■ Document segment ■
▶
This week, comments from a Rockstar co-founder cause debate and controversy around “crunch culture,” Activision Blizzard stocks take a hit despite Call of Duty’s success, and PlayStation 4 users receive system-crashing, malicious messages.
Rockstar Executive Triggers Discussion and Debate Around “Crunch Culture”
Earlier this week, in an feature with Vulture, Rockstar co-founder Dan Houser mentioned that members of the studio behind the upcoming “Red Dead Redemption 2” often had 100-hour work weeks while preparing the game for launch. These comments, meant to show the passion and hard work put into the heavily anticipated sequel, instead prompted controversy around the studio’s treatment of employees and stirred much discussion about “crunch culture” in the games industry. The Verge reported on these comments being “very disappointing,” pointing to recent cases of unethical employee treatment from studios like Telltale Games, and cited crunch culture as a prominent topic at this year’s Game Developers Conference. Kotaku reported on a follow-up statement from Houser, in which he clarified that these 100-hour work weeks were electively carried out by senior members of the team that are particularly passionate. Houser declared that they would never expect such hours from their employees and that “additional effort is a choice.” Gamesindustry.biz reported on members of the games industry relaying their own horrific crunch stories, affirming that crunch culture has become an unfortunate but expected phase in game development. In response, Rockstar lifted their ban on social media and encouraged their employees to tweet about their experience at the company. Ars Technica compiled said tweets, with Rockstar employees reporting generally positive experiences counter to the ongoing narrative prompted by Houser’s comments. Many stated that, while crunch culture was present at Rockstar, they never had 100-hour work weeks, though some reported daunting figures like 79-hour work weeks.
◀
■ Information given ■
▶
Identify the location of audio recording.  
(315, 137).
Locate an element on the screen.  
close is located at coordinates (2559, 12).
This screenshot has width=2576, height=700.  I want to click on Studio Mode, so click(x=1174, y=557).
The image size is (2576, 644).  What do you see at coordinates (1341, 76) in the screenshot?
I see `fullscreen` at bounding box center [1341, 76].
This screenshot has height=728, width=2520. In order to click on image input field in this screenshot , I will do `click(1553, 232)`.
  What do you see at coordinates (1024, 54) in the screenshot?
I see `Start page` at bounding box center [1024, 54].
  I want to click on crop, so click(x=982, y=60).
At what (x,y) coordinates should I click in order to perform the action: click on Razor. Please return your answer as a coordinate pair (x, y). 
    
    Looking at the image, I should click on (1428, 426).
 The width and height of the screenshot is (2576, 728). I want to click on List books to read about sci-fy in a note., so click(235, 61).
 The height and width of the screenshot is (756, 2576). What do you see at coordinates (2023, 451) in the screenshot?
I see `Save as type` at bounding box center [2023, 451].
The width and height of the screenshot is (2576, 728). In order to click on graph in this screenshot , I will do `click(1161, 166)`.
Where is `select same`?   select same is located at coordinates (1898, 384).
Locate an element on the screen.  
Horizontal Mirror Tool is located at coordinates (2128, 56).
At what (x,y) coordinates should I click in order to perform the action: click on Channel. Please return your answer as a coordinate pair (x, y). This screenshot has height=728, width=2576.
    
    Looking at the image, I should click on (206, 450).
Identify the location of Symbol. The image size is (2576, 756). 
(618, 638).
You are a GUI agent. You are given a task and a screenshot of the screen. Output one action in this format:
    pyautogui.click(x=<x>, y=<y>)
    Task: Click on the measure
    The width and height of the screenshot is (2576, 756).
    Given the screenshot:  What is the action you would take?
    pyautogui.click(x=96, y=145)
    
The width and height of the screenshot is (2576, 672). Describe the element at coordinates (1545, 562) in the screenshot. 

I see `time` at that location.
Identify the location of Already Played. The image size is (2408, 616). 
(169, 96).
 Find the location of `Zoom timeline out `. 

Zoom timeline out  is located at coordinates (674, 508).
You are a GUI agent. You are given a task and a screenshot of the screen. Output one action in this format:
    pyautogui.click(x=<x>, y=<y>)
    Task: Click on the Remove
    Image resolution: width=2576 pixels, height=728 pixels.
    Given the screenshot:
◀
■ Your tasks ■
1. In the gaming news article, how many hours a week did Dan Houser say some members of the studio often worked?
2. Write the next part of the gaming news article, starting after its last sentence.
The listing has nothing to do with the gaming news article.

■ Responses by task ■
1. 100 hours a week.

2.
Activision Blizzard Stocks Fall Despite Success of Call of Duty
This year, Activision shipped its first-ever, multiplayer-only edition of Call of Duty and broke multiple franchise records for digital sales and player engagement. Forbes listed out said franchise records, and noted that the PC player base was double that of last years, indicating that “[the franchise] may finally have legs on PC.” While Call of Duty: Black Ops 4 has been well received for its tight multiplayer and acclaimed new Battle Royale mode, the game’s sales failed to impress Activision Blizzard stockholders according to The Next Web. Even though the game made $500 million in its first three days, previous installments of the game reported similar sales figures, and shareholders seem like they expected more from this year’s release. Nasdaq noted that, despite breaking the franchise’s digital sales record, Activision has not yet disclosed physical sales, and the crowded holiday release season may have stymied the game’s sales.
PlayStation 4 Users Receive System-Crashing Messages
PS4 users have been receiving malicious messages over PSN resulting in hard-locked systems. Kotaku reported on such user experiences posted on the PS4 subreddit, in which players received a message through the system’s messaging application that prompted “continual error loops,” crashing their consoles in the process. Members of the subreddit found that setting messaging to “private” would prevent the receipt of such messages, and advised fellow community members to do so. ZDNet pointed out a Reddit user who observed that some Rainbow Six: Siege players had recently skyrocketed up the game’s rankings by sending such messages to their opponents, calling for their banning. Eurogamer reported on Playstation UK acknowledging the issue and providing instructions on how to restore the crashed consoles, but also pointed out that Sony has yet to make an official, full statement on the issue.